_SUPPLIED PASSAGE:_
»»
Posted by Timothy on 5/6/2014
What is amazing about fly fishing is that one learns something new every day. Perhaps you are just beginning in the adventure and we wanted to share some common wisdom we have accrued over time. The main thing in fishing in general, is to keep your senses open to your surroundings. There are certain clues and signs one picks up while gaining experience. The following are some observations we have accumulated and cultivated over time, specifically geared towards rivers, creeks, & streams.
Stream Line Foam
While fish can be found in shallow or deep waters, a saying we have here at The Trout Spot, is “fish the ledges, fish the edges, and fish the foam.” These three river or stream habitats have led to the best success for our team. Following the foam, will give you an idea of where the man current flow lines are. If the flow is moving foam, it is, generally speaking, moving food along as well. As cops and investors say “Follow the Money,” we advise to “Follow the Foam.” In addition, observe your fly in relation to the movement of foam. If it is slower or faster than the stream, you need to adjust the drag to the drift.
Work your fly and keep it dressed. If you catch or miss a fish, or if your fly, bumps off rocks or becomes in contact with flotsam and jetsam make sure that the wings are still in good position and/or the hackle is not damaged. Dry off your fly. We recommend our C&F Design Rubycell Fly Dryer. We recommend its usage after each hit, miss or contact with surface debris.
Careful with the floatant. You do not need tons of it on the fly. Whether you are using gels, powder or a paste, just a dab between the thumb and finger is necessary. Too much floatant may keep the fly from surfing properly on the surface. Always keep in mind that the floatant is to be applied to the bottom of the fly, not to the wings for ideally they are above the surface. At the Trout Spot, we have a number of floatants in our inventory, our team tends to prefer Loon Outdoors Lochsa Floatant.
Casting and Drift
To use a metaphor from golfing: Drive for show, but putt for dough. When practicing work on short range casts. Short-distance casting is not stressed by many instructors even though we catch most of the fish - 20 – 30 feet away. If you think about it, deducting 8-9 feet of rod length, our catches may only be from casting 12 feet of line and leader. While it feels wonderful to make that awesome cast of 50-60 feet, we must remember that rarely do we hook a fish this way –we are not trolling or long-lining. In addition, we may overcast fish. Long casts may develop problems with drag and end up with way too much slack. MEMORIZE: Lines Tight or Tight Lines --an old fly fishing anecdote to live and fish by. A common tactic is to keep making shorter casts as you are moving up the river, instead of one long cast. Because of line management problems, don’t be obsessed with the drift. Keep your drift to about 6-8 feet in length claiming your territory and boundaries. Use short drifts, while moving upstream, and continue the process again.
««
_TO DO:_
(1) For each statement about the fly fishing post, say yes or no and quote the words from the post that settle it: (a) Floatant should go on the wings of the fly. (b) Most fish are caught 20 to 30 feet away. (c) The team favors Loon Outdoors Lochsa Floatant.
(2) Answer these questions from the fly fishing post:
(a) What saying does The Trout Spot use about where to fish?
(b) Which fly dryer does the post recommend?
(c) How long should a drift be kept?
(3) Carry on the fly fishing post from its final sentence, keeping its tone and subject.
These records have no connection to the fly fishing post.

Records from a dataset
»»
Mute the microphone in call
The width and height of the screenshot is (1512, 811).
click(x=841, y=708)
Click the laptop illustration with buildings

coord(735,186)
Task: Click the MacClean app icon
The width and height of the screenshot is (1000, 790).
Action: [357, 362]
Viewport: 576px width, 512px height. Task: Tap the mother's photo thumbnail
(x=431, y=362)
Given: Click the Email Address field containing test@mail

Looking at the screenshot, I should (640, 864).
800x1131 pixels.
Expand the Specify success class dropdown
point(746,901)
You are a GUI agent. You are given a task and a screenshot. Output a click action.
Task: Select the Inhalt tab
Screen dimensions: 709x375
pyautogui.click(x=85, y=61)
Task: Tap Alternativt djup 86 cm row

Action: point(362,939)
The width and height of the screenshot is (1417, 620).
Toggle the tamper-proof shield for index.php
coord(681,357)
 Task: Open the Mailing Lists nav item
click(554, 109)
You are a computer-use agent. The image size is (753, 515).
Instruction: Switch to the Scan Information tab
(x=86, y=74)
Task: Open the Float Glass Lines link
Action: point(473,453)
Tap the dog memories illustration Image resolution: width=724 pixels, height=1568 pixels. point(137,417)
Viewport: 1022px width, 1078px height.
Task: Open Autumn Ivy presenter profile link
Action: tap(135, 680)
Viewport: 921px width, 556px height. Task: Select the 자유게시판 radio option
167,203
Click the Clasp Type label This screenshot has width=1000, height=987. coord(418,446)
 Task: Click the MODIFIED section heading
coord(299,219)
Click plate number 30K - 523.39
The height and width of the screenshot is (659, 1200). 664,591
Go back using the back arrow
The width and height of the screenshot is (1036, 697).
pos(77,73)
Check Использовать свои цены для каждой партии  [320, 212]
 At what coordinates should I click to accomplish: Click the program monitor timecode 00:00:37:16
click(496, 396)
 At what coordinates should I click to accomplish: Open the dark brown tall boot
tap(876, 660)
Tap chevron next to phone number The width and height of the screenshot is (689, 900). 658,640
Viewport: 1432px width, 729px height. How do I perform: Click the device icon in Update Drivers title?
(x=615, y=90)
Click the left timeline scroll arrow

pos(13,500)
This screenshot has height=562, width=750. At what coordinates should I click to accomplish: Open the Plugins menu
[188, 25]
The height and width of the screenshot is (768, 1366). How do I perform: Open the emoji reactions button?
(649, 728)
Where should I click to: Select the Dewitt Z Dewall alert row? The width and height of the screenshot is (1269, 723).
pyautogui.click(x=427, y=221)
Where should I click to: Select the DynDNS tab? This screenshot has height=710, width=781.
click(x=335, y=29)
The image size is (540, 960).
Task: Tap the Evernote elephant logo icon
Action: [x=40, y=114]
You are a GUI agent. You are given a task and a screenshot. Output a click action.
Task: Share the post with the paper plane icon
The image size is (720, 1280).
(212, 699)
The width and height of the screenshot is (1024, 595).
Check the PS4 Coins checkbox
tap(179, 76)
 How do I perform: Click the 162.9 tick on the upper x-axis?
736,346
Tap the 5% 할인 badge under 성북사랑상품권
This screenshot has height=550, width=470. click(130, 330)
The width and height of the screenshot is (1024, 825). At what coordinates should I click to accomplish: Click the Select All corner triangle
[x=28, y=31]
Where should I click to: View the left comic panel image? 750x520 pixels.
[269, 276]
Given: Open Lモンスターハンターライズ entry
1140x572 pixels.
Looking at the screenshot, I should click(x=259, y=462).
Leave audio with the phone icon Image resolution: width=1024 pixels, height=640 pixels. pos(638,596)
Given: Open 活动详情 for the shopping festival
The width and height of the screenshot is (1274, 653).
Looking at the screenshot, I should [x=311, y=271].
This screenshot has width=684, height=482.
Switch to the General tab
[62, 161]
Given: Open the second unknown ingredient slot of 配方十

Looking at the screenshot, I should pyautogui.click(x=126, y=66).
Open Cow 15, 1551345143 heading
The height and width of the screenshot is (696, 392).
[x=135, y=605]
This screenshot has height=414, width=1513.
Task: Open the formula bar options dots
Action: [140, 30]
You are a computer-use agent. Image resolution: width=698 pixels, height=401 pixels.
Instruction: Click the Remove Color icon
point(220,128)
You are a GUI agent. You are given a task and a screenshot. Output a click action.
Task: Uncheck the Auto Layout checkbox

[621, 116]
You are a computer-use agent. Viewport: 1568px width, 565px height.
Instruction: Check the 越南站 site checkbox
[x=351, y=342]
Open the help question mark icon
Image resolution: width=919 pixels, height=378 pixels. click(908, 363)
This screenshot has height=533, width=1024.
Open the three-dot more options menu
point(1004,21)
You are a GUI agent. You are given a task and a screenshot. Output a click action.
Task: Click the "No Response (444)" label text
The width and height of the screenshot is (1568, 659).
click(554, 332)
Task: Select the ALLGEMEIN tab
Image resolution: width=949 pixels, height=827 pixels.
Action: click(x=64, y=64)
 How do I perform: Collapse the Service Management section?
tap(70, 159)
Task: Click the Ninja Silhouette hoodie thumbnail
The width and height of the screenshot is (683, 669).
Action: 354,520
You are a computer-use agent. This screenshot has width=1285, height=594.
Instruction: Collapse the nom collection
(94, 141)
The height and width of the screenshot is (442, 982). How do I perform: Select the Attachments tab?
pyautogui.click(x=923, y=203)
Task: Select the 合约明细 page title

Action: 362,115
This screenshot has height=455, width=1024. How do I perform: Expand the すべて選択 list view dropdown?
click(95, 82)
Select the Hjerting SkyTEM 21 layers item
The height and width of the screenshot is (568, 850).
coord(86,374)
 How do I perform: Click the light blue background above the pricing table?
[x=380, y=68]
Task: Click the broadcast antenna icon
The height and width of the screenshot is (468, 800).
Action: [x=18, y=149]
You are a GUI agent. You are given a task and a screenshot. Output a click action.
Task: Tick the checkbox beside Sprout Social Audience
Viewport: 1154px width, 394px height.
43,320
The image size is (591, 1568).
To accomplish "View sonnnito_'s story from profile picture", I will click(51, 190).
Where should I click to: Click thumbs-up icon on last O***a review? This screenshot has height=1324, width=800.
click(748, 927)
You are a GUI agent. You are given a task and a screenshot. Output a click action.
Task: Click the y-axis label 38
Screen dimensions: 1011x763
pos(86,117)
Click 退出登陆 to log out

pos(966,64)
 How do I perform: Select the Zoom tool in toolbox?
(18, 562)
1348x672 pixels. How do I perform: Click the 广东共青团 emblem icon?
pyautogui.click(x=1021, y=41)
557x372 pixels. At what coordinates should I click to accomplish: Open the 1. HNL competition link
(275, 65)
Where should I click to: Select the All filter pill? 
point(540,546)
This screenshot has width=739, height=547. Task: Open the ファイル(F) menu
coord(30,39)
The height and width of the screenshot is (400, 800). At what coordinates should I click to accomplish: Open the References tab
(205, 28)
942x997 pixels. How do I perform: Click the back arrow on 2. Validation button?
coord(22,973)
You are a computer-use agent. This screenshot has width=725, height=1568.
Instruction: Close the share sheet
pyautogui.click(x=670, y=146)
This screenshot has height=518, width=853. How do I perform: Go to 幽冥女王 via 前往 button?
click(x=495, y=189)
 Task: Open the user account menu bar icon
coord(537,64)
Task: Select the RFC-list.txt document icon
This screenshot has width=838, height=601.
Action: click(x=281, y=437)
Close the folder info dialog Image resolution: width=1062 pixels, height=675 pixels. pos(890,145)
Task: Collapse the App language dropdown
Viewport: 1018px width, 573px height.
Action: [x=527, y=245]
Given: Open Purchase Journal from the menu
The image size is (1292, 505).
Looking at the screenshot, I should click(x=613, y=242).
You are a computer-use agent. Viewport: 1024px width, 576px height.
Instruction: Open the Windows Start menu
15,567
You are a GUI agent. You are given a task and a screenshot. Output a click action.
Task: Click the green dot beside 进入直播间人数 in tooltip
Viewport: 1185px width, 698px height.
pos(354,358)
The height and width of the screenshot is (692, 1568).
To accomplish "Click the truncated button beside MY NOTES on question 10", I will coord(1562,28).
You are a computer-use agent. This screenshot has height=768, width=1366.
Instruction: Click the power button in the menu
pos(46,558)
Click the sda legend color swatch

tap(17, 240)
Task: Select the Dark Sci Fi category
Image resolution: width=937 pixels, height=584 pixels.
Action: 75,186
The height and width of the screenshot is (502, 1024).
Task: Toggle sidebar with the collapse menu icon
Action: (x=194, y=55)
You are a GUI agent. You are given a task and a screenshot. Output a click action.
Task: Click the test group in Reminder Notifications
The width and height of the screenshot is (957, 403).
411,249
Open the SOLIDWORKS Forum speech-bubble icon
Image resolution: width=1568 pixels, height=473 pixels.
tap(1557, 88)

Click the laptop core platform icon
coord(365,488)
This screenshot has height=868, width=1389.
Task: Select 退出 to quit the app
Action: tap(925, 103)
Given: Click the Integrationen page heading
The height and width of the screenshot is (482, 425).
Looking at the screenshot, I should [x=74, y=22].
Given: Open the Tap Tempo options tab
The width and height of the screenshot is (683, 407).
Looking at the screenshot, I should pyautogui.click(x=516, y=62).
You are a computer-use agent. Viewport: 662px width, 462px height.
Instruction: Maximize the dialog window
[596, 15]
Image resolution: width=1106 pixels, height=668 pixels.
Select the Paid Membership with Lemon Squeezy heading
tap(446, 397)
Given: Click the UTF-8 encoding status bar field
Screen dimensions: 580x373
««
_ANSWERS:_
(1)
(a) No: "the floatant is to be applied to the bottom of the fly, not to the wings"
(b) Yes: "we catch most of the fish - 20 – 30 feet away"
(c) Yes: "our team tends to prefer Loon Outdoors Lochsa Floatant"

(2)
(a) "fish the ledges, fish the edges, and fish the foam."
(b) The C&F Design Rubycell Fly Dryer.
(c) About 6-8 feet.

(3)
Work the Parameters of your Cross-Section
While observing your casting range, spot out potential areas and be courageous in casting to them. There will be rocks, pools, stream lines of foam, deeper areas as you make your trek, yet don’t re-cast if you don’t exactly hit the spot. The approach should be meditative – Zen – like, be calm, patient and systematic in your approach. Strive not to cast to a rise –that is put your fly in a position 2-3 feet upstream from where you think fish may be.
Where you place yourself is relevant to the flow of the stream and your “survey” of possible fish locations. If there are few differences in the currents across the streams use – across and down – as a tactic. There will be minimal problems in drag, if employed. If the stream is turbulent – this technique probably won’t be effective without encountering a number of drag, line or fly problems. Strive to position yourself to cast from below and just to the side of where you expect the rise. A general rule of thumb is 22 degrees from the fish or location based on the quadrant you are in. Since a fish’s (trout) field of vision is a bit less than 320 degrees, you will be casting from the blind spot. In addition, this placement of yourself will reduce potential issues of conflicting currents, drift and drag.